I thought that calling torch.jit.script on my model before training would make it train faster, but I had no such luck. Since I was out of ideas, I thought maybe I should try rewriting my entire model in libtorch in C++. (C++ is fast, right?!) Now that I’ve done that, I’m running into weird issues with my backward pass being excruciatingly slow (like a 30 seconds for one backward pass). I saw a page about that here, but didn’t find it very applicable or helpful to my case.
People here told me before that C++ wouldn’t speed up a model in general (because both python and C++ call into the same backend functions), but I still believed it should speed up my code since the slowest part of my python model (by far) was a few dynamic nested python for-loops that I couldn’t figure out how to vectorize into a small number of nice PyTorch operations.
I’m sorry that this question is super long, but it’s hard to explain where my difficulty lies…I don’t know what else to try to make my model better.

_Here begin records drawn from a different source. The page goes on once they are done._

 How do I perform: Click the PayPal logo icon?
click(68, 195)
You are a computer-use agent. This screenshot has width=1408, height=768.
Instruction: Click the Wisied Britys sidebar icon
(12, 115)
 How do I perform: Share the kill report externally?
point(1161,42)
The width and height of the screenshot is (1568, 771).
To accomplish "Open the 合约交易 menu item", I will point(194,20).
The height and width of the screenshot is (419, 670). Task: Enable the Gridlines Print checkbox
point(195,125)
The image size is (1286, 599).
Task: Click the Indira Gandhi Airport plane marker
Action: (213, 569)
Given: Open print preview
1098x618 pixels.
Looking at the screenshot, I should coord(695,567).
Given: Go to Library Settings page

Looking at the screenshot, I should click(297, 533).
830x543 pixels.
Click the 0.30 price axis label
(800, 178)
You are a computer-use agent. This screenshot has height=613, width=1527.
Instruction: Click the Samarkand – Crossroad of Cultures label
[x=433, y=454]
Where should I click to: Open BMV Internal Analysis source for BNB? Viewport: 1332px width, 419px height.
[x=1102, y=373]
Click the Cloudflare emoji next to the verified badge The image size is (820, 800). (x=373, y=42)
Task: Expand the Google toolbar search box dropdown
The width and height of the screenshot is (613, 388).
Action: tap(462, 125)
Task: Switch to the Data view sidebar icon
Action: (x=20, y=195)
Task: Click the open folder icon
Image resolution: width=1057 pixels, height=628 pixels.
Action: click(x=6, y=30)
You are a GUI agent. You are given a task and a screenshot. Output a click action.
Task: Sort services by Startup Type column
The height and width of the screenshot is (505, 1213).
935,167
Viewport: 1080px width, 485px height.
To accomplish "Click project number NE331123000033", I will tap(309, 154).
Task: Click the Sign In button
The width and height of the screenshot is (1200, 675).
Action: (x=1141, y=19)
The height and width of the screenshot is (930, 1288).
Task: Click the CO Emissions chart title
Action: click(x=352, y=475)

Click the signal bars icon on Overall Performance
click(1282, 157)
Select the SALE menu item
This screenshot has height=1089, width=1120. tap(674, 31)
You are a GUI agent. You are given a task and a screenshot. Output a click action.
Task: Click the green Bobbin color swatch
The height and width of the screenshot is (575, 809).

Do you have any ideas about how to make the below code more pythonic? (PyTorch-ic?). More generally do you have any tricks about how to vectorize complicated logic? Any help would be greatly appreciated.
More context about the model:
The goal of the model is to take in a graph and embed it as a fixed length vector.
The model involves iteratively updating the representation of each node in a tree via a function of itself and its children. I’ve represented that “function of itself and its children” as a submodule which is fairly simple (a concatenation and linear layer or two).
After updating every node, we repeat this process for the length of the tree. (The intuition would be to pass information up from the leaves to the root.) Finally, we choose to represent the entire clause as the vector that has settled at the root of this tree.
class TreeEmbedding(nn.Module):
"""Turns a clause/context tree into a vector."""
def __init__(self, signatureSize, symbolDim):
super().__init__()
self.symbolVectors = torch.nn.Parameter(torch.randn(signatureSize, symbolDim))
self.nodeEmbedding = NodeEmbedding(symbolDim, symbolDim)
self.neighborhoodEmbedding = NeighborhoodEmbedding()
def forward(self, tree: List[List[int]],
treeSymbols: List[int]):
nodeNumbers = [v[0] for v in tree]
nodeChildren = [v[1:] for v in tree]
root = nodeNumbers[0]
nodeVecs = [self.symbolVectors[num] for num in [treeSymbols[i] for i in nodeNumbers]]
nodeVecs = torch.stack(nodeVecs)
for i in range(getTreeDepth(tree)):
fs = self.nodeEmbedding(nodeVecs)
newNodeVecs = []
for i in range(len(nodeNumbers)):
children = []
for j in nodeChildren[i]:
children.append(fs[j])
newNodeVecs.append(self.neighborhoodEmbedding(fs[i], children))
nodeVecs = torch.stack(newNodeVecs)
out = nodeVecs[root]
return out